▸ Task directions: Please copy every line below that contains the string "computer".

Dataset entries
◇ ◇ ◇

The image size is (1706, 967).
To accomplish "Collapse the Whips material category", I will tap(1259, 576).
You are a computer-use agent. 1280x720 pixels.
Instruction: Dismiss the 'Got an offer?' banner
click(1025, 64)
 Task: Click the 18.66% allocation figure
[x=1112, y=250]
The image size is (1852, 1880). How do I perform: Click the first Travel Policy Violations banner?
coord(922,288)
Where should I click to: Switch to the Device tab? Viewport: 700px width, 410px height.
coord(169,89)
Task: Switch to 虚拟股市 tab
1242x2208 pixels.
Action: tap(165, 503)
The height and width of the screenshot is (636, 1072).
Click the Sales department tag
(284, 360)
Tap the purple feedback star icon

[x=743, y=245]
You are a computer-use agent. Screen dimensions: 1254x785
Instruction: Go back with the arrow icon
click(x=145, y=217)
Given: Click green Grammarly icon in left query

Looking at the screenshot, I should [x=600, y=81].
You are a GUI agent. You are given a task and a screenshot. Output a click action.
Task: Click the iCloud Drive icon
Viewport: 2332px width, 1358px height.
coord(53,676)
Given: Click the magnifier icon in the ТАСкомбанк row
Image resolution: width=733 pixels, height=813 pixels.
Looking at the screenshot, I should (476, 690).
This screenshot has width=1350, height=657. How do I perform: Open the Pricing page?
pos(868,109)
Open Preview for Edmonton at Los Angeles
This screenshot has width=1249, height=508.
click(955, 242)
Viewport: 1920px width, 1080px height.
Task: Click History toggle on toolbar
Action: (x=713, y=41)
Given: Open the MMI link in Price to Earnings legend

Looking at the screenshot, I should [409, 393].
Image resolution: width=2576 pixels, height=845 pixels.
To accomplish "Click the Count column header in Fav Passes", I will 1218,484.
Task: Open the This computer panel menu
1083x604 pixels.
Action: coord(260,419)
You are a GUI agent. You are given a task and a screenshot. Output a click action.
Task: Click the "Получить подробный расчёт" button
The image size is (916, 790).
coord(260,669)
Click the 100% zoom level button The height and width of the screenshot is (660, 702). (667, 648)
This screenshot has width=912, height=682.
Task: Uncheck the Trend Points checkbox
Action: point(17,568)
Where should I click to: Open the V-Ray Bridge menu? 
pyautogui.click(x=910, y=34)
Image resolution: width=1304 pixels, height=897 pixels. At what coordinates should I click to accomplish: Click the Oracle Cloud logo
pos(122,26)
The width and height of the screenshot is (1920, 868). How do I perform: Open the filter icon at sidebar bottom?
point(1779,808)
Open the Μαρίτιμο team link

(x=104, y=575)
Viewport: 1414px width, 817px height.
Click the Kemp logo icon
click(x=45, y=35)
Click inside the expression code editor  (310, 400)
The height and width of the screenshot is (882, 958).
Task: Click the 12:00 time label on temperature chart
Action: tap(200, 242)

◇ ◇ ◇

▸ Exercise response:
You are a computer-use agent. 1280x720 pixels.
You are a computer-use agent. Screen dimensions: 1254x785
Task: Open the This computer panel menu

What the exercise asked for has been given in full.